__Excerpt to read__:
Zoom, on the other hand, whose popularity has skyrocketed during the lockdown, ceased all advertising activity in mid-April, as the platform of choice enjoyed its status as the de facto video platform.
To secure cut-through in this competitive market in future, providers must pivot to ensure their products are placed at the centre of our new way of life – emphasising their role in ensuring society keeps moving. From keeping businesses functioning and the economy afloat to enabling public-sector workers to carry out their jobs as safely and effectively as possible, video conferencing is now an essential service. Communicating this to the consumer is crucial.
Looking to the long term
The travel industry faced particularly difficult circumstances; going back on holiday requires a leap of faith that it is safe to do so. Our Nielsen Ad Intel data tells us that travel and transport advertising over lockdown (23 March to 30 June) dropped by 90% year on year – but there were some exceptions.
Sandals, one of the biggest holiday advertisers, ceased promoting 2020 breaks in April and launched a branding-based press campaign, telling customers: "When the time is right to travel, we will welcome you back." TUI later launched a campaign bearing the slogan "Welcome back" as it prepared to resume flights to Spain and Greece in July. Ryanair, meanwhile, debuted a TV campaign from mid-June, saying that flights to Europe would resume from 1 July and that "new health measures" had been implemented on its flights.
These advertising efforts show the importance of remaining front of mind for customers and reflect the uphill battle facing travel companies: to raise awareness of the possibility of holidays and assuage widespread concerns over flying. This will continue to be the key battleground for travel advertisers, which will need data-driven and emotionally powerful creative to overcome the unpredictable nature of holiday restrictions for the time being.
From addressing new creative barriers to new customer barriers such as caution around shopping and travelling, the advertising industry has seen a major transformation over the past few months. Not least of which was played out in the use of channels, where adspend levels plummeted across all media, with some feeling it more than others.
But we are now starting to see initial signs of some of that spend returning. For example, out-of-home made a small recovery in June, as spend increased by six percentage points from the low of -88% recorded in May. Weekly radio adspend is still well below the levels recorded in March, but the trend is slowly progressing upwards, while press advertising is inching its way to recovery, recording a 38% year-on-year decline in June, from a 44% fall in May. TV adspend is making a faster recovery, up 43% in the previous month to a 27% year-on-year decline registered in June. However, total adspend is still well below the levels experienced in January, February and March.
The importance of digital was compounded in this period for advertisers as consumers hunkered down to laptops and phones for entertainment and keeping in touch, while TV has also shown its strengths as a favourite consumer resource during a time of crisis. These factors may well reflect in spend figures in the future, as advertisers lean on channels that saw success during this tricky period.
Looking forward, advertisers are facing two significant headwinds, alongside Covid-19, before they have the confidence to ramp up adspend. First, consumer confidence remains low and may impact spend. Secondly, the government's pre-watershed ban on junk-food advertising as part of its post-Covid-19 campaign to cut obesity will hit media companies hard.
As we navigate these difficulties, I expect that the lessons we will learn will stay with us far past Covid-19, as advertisers respond to a new society.

__Data for analysis__:
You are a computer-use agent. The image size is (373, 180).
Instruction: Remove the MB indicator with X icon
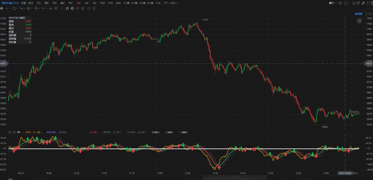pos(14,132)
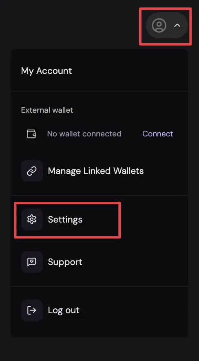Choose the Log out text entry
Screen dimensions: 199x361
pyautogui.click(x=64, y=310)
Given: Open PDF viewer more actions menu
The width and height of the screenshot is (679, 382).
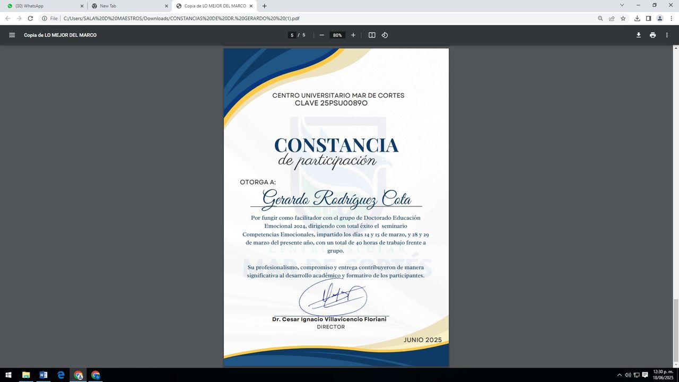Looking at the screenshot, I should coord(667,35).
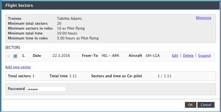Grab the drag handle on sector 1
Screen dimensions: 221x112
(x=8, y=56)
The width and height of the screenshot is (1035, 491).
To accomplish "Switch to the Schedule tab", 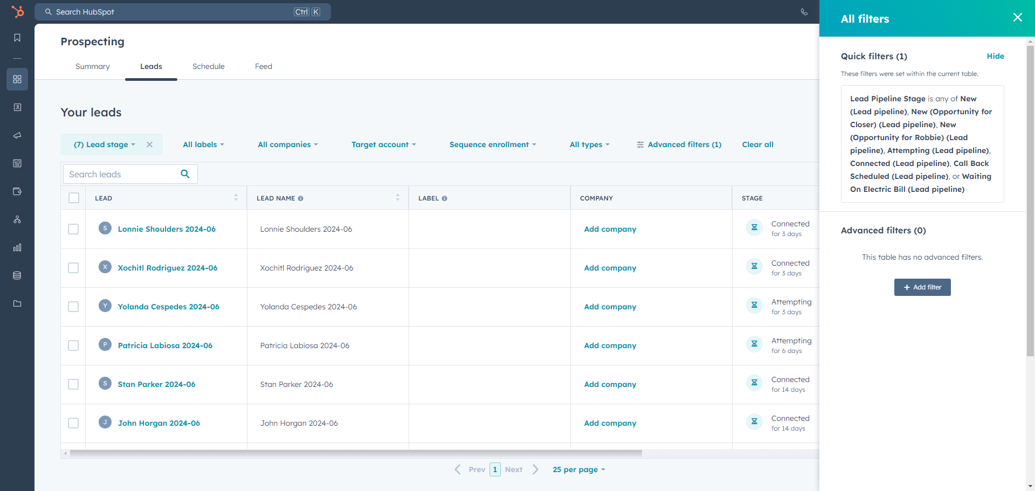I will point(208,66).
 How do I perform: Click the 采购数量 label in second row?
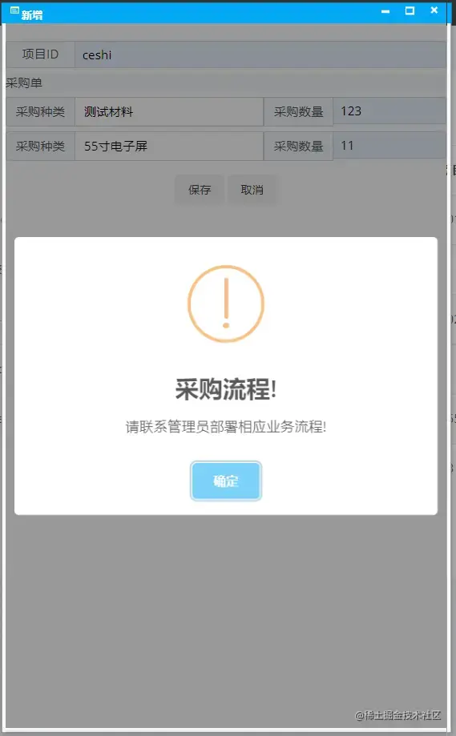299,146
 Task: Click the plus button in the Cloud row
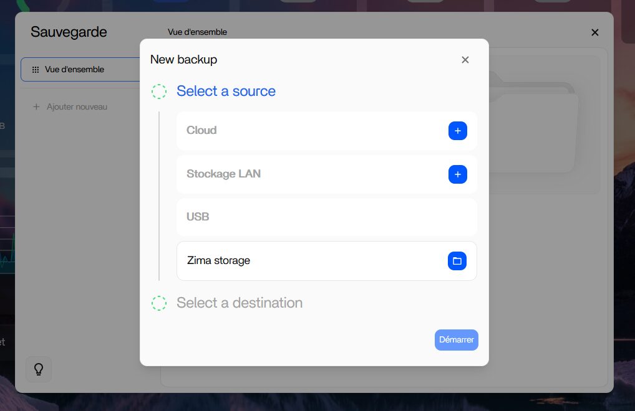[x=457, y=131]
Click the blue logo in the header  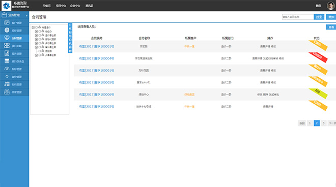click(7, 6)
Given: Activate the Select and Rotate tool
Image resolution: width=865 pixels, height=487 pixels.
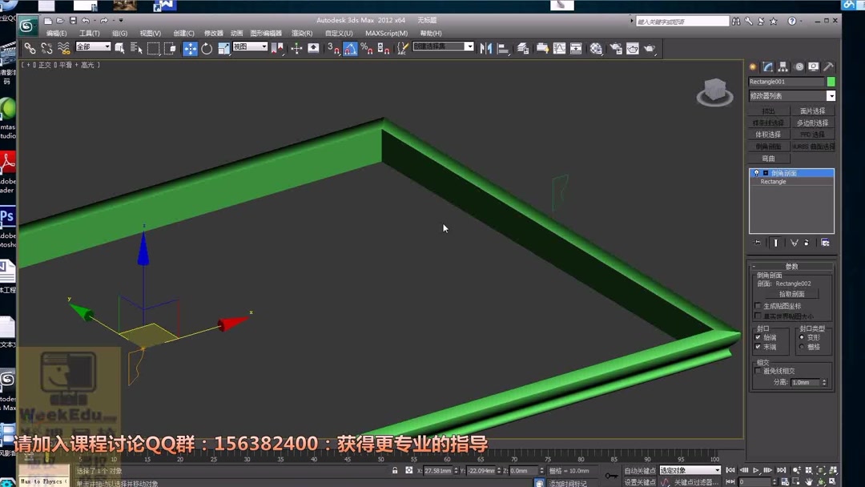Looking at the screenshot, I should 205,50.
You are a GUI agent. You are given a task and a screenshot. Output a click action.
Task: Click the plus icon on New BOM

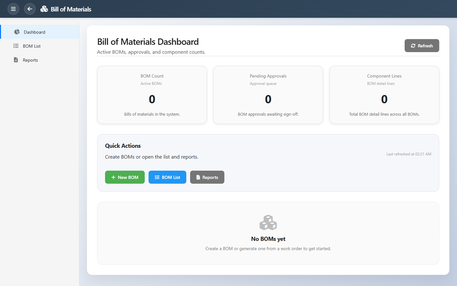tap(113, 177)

==

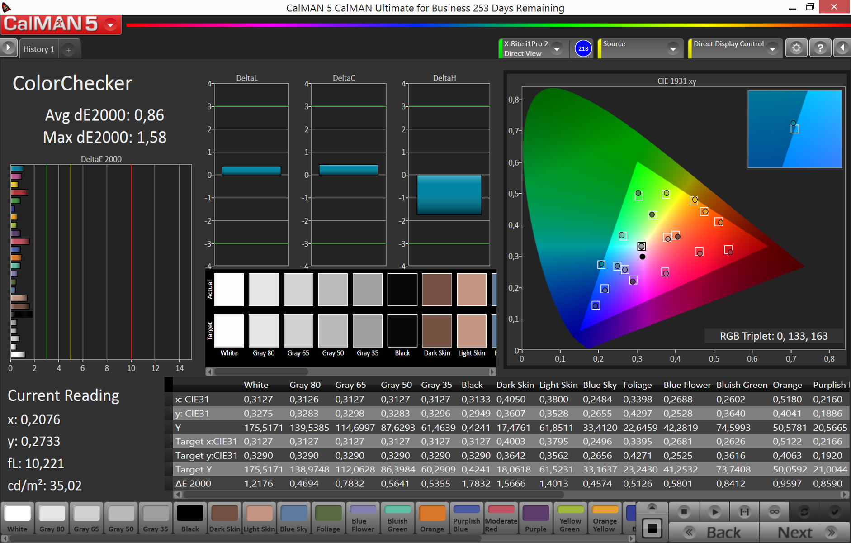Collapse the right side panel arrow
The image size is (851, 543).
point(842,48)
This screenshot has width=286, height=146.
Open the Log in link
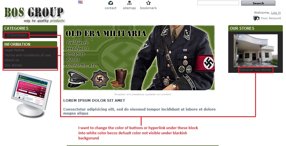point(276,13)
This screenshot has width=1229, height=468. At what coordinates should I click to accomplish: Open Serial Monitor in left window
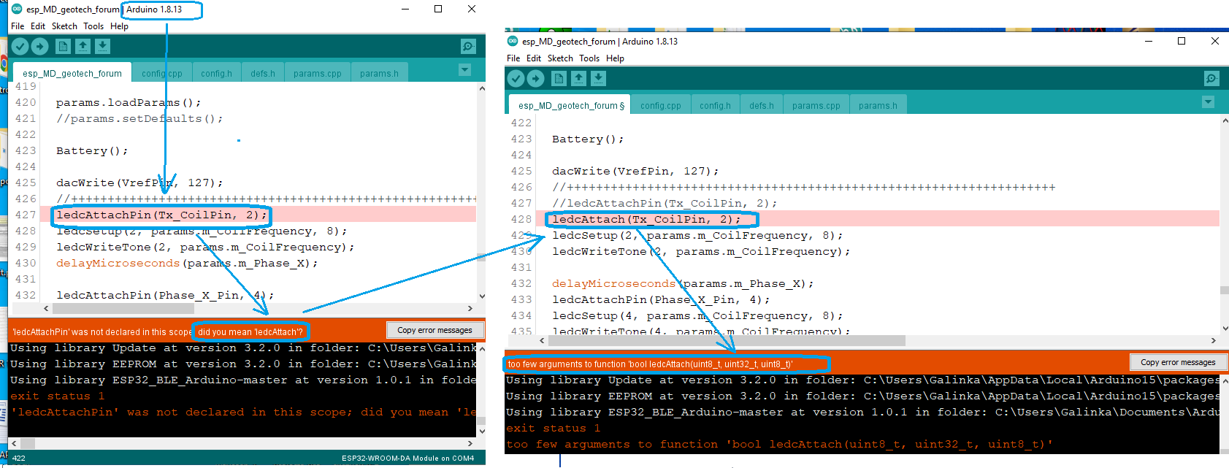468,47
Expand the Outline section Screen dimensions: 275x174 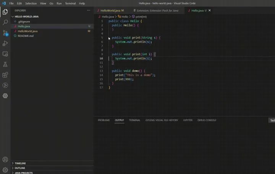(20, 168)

...

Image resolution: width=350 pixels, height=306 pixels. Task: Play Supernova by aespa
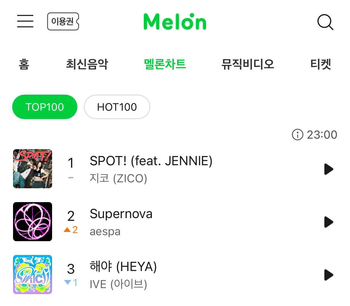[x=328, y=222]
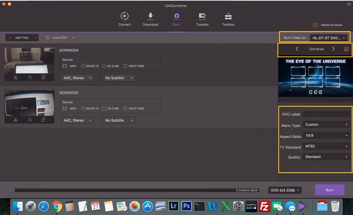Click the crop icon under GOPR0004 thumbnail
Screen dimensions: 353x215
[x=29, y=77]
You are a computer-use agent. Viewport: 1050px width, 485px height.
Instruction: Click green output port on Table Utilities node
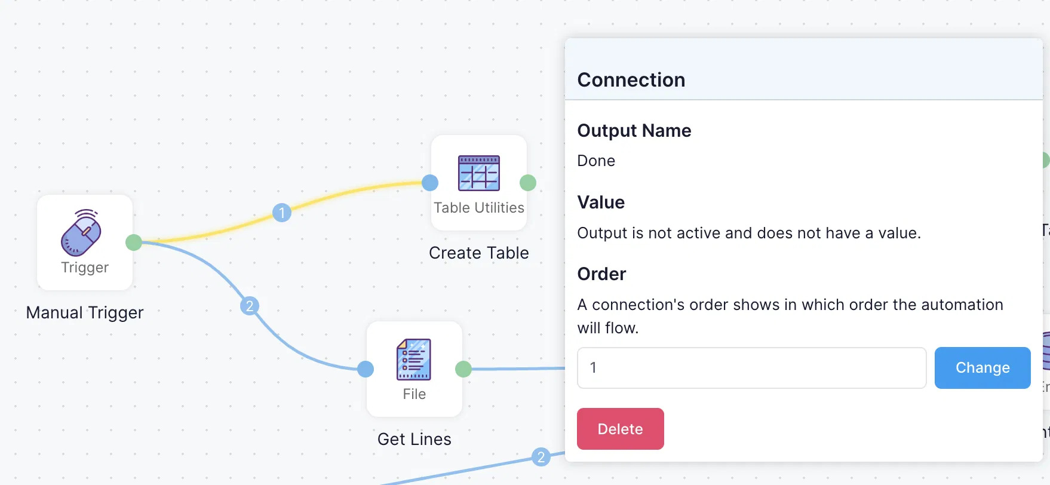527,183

__What to work on__:
Answer these questions using the advertising excerpt above.
(a) When did Zoom stop all of its advertising activity?
(b) By what percentage did travel and transport advertising drop year on year over lockdown?
(c) What year-on-year decline did press advertising record in June?

__Answer for the task__:
(a) Mid-April.
(b) 90%.
(c) 38%.